[TASK ITEM]: Could you copy exactly the line that contains "[Close] (354, 1873)" and every line after it to the end of the records, and nothing more?

═══ DATA SUPPLIED ═══

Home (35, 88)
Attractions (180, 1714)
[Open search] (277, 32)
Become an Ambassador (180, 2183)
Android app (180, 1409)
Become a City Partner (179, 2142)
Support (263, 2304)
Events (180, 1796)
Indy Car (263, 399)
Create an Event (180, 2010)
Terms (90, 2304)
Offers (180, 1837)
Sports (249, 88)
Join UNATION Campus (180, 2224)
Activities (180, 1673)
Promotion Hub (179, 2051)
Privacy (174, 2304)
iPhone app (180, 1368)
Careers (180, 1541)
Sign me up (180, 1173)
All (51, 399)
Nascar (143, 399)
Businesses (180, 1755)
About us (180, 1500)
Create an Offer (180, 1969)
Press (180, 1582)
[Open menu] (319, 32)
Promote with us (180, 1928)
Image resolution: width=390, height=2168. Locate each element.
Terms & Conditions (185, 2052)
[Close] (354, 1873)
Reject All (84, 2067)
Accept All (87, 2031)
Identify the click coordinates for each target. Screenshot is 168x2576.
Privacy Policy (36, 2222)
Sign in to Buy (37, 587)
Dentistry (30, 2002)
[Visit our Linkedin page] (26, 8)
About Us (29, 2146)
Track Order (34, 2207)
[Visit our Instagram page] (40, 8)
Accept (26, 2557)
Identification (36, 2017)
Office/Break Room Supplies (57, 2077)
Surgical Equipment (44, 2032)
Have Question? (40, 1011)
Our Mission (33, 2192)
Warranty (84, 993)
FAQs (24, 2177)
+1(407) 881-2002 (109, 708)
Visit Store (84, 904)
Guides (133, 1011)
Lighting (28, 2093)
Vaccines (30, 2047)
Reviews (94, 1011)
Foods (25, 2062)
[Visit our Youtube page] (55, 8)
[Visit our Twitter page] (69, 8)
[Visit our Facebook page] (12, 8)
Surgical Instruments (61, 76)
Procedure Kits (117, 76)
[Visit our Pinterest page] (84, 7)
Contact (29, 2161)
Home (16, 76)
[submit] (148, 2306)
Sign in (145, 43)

═══

[SOLVED EXERCISE]:
[Close] (354, 1873)
Reject All (84, 2067)
Accept All (87, 2031)
Identify the click coordinates for each target. Screenshot is 168x2576.
Privacy Policy (36, 2222)
Sign in to Buy (37, 587)
Dentistry (30, 2002)
[Visit our Linkedin page] (26, 8)
About Us (29, 2146)
Track Order (34, 2207)
[Visit our Instagram page] (40, 8)
Accept (26, 2557)
Identification (36, 2017)
Office/Break Room Supplies (57, 2077)
Surgical Equipment (44, 2032)
Have Question? (40, 1011)
Our Mission (33, 2192)
Warranty (84, 993)
FAQs (24, 2177)
+1(407) 881-2002 (109, 708)
Visit Store (84, 904)
Guides (133, 1011)
Lighting (28, 2093)
Vaccines (30, 2047)
Reviews (94, 1011)
Foods (25, 2062)
[Visit our Youtube page] (55, 8)
[Visit our Twitter page] (69, 8)
[Visit our Facebook page] (12, 8)
Surgical Instruments (61, 76)
Procedure Kits (117, 76)
[Visit our Pinterest page] (84, 7)
Contact (29, 2161)
Home (16, 76)
[submit] (148, 2306)
Sign in (145, 43)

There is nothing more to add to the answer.